[Source data]
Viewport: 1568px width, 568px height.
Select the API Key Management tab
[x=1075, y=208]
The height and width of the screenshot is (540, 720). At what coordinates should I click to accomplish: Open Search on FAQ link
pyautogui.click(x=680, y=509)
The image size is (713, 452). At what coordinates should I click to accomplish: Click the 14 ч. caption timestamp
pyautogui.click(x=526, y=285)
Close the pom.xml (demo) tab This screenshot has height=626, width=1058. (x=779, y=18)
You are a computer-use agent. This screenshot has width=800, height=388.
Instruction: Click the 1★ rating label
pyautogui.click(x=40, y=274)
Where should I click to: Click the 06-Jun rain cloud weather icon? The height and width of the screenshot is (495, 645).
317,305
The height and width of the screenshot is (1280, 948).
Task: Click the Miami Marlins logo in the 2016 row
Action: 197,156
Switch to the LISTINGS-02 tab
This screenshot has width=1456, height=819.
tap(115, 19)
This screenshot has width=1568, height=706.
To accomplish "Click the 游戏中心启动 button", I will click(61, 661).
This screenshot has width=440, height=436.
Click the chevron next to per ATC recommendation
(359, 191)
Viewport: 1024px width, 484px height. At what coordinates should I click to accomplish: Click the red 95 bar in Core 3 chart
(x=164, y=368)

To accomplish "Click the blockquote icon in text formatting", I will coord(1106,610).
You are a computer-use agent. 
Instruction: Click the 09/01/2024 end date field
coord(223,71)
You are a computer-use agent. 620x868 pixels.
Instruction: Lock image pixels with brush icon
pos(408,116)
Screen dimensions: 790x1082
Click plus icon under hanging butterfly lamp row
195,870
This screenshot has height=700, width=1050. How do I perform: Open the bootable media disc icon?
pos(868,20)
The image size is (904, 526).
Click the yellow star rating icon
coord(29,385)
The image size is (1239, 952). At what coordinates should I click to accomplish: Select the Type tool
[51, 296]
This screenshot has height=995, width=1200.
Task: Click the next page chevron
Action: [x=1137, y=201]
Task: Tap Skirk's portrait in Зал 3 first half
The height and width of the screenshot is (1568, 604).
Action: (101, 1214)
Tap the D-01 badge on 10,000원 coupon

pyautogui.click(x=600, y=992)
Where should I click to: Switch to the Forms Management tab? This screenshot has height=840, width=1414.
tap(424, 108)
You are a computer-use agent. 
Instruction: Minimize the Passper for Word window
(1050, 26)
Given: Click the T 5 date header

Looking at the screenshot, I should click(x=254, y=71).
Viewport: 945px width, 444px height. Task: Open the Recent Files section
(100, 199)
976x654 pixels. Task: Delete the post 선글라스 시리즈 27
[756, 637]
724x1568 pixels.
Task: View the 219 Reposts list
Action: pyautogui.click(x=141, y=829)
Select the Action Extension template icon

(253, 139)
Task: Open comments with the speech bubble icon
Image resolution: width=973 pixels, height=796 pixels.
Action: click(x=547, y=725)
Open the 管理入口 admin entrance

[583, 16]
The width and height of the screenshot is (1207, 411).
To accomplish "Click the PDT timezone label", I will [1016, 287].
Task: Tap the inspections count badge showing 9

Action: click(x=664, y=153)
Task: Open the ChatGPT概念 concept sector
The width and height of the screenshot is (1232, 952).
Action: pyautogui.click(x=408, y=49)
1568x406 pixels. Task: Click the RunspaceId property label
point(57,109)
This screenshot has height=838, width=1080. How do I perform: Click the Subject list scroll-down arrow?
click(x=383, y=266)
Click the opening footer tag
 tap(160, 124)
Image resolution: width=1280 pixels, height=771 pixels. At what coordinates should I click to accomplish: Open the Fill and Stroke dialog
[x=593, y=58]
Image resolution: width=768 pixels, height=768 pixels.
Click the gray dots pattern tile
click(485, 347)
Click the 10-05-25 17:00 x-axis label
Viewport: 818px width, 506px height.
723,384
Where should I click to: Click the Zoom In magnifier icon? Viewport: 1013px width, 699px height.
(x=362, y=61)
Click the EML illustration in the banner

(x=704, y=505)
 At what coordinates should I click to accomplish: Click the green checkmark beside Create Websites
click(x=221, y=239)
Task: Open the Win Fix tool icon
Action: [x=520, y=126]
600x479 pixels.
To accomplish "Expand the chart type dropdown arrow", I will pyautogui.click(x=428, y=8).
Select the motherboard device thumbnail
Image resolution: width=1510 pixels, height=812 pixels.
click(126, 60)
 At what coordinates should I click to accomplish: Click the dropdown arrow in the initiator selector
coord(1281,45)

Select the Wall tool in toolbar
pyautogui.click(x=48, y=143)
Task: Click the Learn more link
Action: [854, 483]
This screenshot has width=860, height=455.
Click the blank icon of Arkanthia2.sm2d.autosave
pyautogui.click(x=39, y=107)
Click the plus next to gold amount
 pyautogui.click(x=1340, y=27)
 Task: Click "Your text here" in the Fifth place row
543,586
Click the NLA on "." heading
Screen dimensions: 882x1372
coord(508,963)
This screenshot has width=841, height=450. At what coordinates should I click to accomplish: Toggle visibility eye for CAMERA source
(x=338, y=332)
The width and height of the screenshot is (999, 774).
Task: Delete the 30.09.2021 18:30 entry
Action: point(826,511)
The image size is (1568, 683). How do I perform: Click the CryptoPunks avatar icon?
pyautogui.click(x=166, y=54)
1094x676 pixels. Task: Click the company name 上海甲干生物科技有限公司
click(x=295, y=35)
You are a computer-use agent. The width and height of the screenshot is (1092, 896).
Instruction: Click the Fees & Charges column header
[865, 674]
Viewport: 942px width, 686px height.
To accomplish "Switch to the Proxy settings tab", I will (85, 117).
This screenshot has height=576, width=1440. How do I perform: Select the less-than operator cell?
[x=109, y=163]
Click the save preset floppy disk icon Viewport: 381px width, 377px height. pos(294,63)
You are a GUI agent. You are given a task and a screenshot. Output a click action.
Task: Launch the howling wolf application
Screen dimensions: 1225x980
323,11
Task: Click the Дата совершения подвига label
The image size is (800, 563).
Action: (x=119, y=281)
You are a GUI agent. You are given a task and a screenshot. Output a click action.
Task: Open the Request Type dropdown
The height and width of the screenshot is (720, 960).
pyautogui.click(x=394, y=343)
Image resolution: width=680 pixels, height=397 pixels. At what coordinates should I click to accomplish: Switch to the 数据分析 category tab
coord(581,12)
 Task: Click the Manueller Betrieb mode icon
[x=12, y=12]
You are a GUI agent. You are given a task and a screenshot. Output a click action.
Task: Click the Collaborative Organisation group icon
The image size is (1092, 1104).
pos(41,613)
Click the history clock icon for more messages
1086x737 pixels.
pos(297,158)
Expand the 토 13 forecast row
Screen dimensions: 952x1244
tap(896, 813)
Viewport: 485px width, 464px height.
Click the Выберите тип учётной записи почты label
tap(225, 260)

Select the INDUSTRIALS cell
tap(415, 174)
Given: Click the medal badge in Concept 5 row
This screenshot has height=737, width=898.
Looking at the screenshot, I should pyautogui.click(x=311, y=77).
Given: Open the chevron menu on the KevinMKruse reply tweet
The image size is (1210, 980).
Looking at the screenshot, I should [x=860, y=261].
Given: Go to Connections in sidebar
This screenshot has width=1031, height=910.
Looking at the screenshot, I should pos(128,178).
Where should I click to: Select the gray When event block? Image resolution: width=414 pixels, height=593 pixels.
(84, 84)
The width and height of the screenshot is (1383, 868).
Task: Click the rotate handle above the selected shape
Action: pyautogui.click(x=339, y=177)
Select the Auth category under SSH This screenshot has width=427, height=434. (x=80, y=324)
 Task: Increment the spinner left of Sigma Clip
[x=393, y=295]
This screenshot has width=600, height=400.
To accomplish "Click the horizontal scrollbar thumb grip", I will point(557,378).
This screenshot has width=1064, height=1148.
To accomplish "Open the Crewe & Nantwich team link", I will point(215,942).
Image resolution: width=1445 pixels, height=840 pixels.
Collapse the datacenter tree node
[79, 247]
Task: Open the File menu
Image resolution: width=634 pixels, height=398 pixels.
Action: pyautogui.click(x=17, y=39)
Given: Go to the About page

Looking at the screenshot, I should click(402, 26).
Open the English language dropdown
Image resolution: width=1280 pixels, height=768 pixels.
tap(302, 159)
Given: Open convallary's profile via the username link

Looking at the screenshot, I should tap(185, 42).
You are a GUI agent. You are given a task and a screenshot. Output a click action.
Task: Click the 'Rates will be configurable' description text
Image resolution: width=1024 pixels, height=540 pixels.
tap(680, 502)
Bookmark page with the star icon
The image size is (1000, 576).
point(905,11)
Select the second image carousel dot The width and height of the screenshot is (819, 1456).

Instructions to follow:
The answer is the run of lines above from the line containing "Viewport: 1024px width, 484px" through the line containing "The image size is (904, 526).", copied exactly and alone.

Finished task:
Viewport: 1024px width, 484px height. At what coordinates should I click to accomplish: Click the red 95 bar in Core 3 chart
(x=164, y=368)

To accomplish "Click the blockquote icon in text formatting", I will coord(1106,610).
You are a computer-use agent. 
Instruction: Click the 09/01/2024 end date field
coord(223,71)
You are a computer-use agent. 620x868 pixels.
Instruction: Lock image pixels with brush icon
pos(408,116)
Screen dimensions: 790x1082
Click plus icon under hanging butterfly lamp row
195,870
This screenshot has height=700, width=1050. How do I perform: Open the bootable media disc icon?
pos(868,20)
The image size is (904, 526).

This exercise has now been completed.